Anyway, any help would be greatly appreciated.
回答1:
In your code there are some errors:
- You define getUrls with variable arguments list (the tuple in your error);
- You manage getUrls arguments as a single variable (list instead)
You can try with this code
import urllib2
import shutil
urls = ['https://www.example.org/', 'https://www.foo.com/', 'http://bar.com']
def getUrl(urls):
for url in urls:
#Only a file_name based on url string
file_name = url.replace('https://', '').replace('.', '_').replace('/','_')
response = urllib2.urlopen(url)
with open(file_name, 'wb') as out_file:
shutil.copyfileobj(response, out_file)
getUrl(urls)
回答2:
It do not support tuple:
urllib.request.urlopen(url[, data][, timeout])
Open the URL url, which can be either a string or a Request object.
And your calling is incorrect.
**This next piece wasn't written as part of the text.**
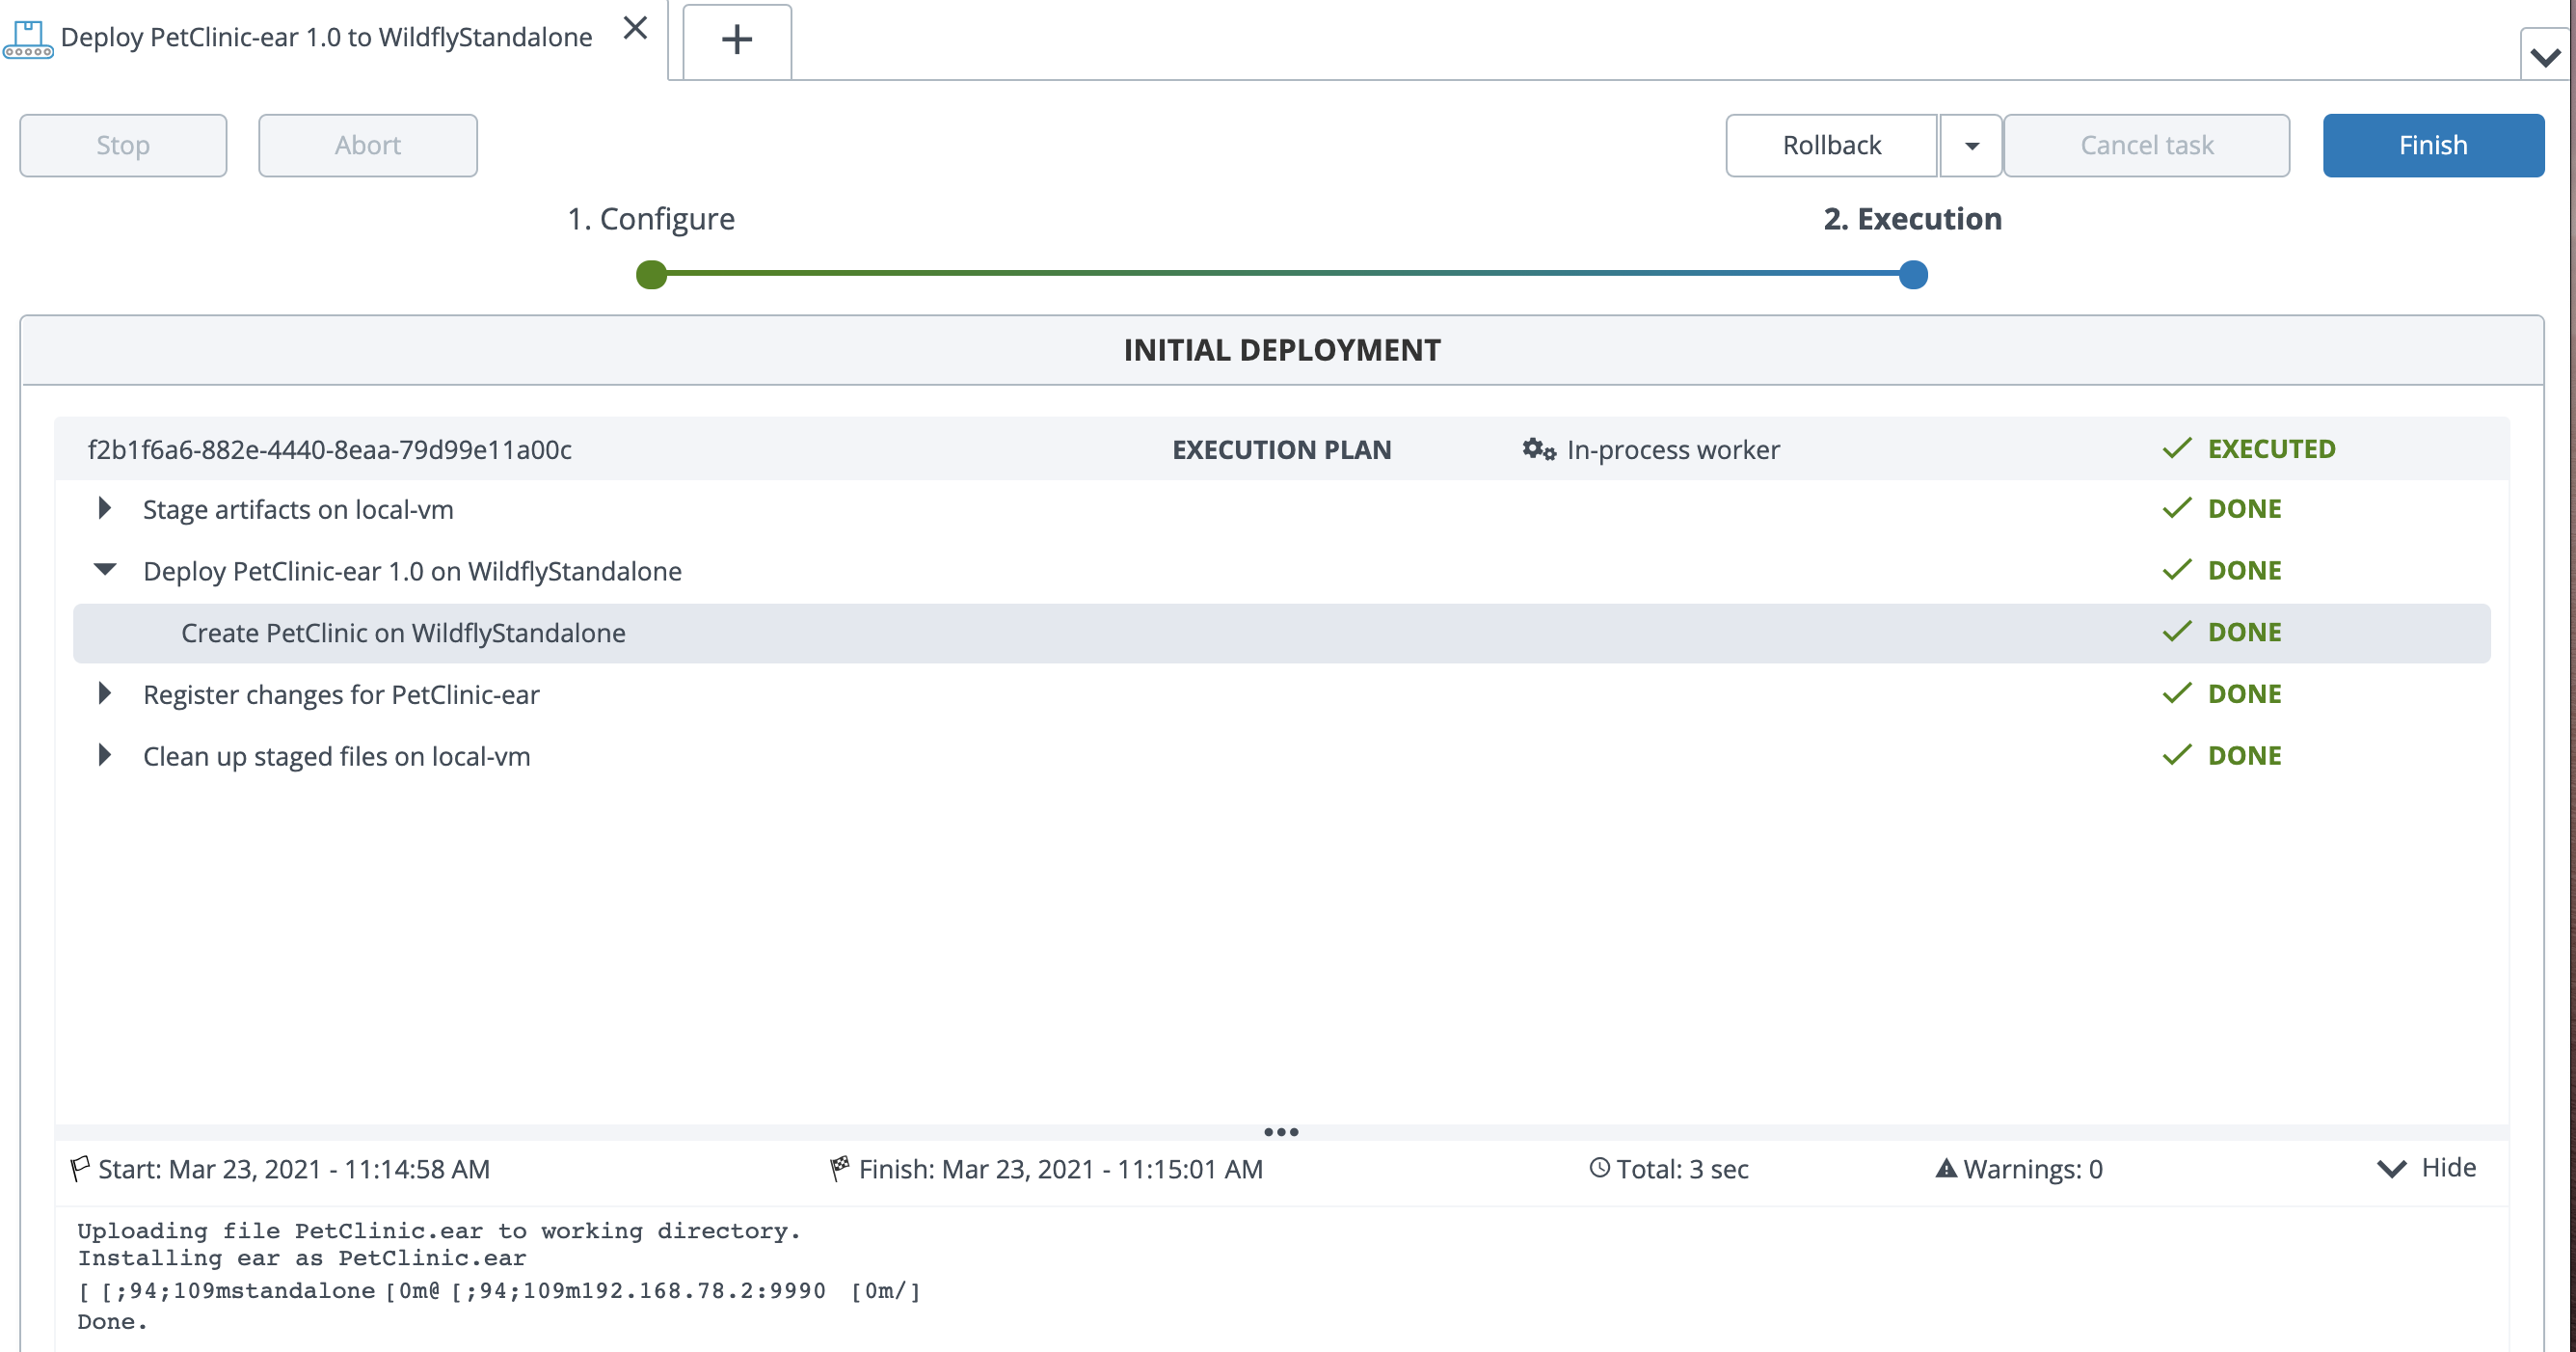Go to the Configure step marker
Viewport: 2576px width, 1352px height.
pos(651,274)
It should be:
getUrl(url[0],url[1],url[2])
And inside the function, use a loop like "for u in url" to travel all urls.
回答3:
You should just iterate over your URLs using a for loop:
import shutil
import urllib.request
urls = ['https://www.example.org/', 'https://www.foo.com/']
file_name = 'foo.txt'
def fetch_urls(urls):
for i, url in enumerate(urls):
file_name = "page-%s.html" % i
response = urllib.request.urlopen(url)
with open(file_name, 'wb') as out_file:
shutil.copyfileobj(response, out_file)
fetch_urls(urls)
I assume you want the content saved to separate files, so I used enumerate here to create a uniqe file name, but you can obviously use anything from hash()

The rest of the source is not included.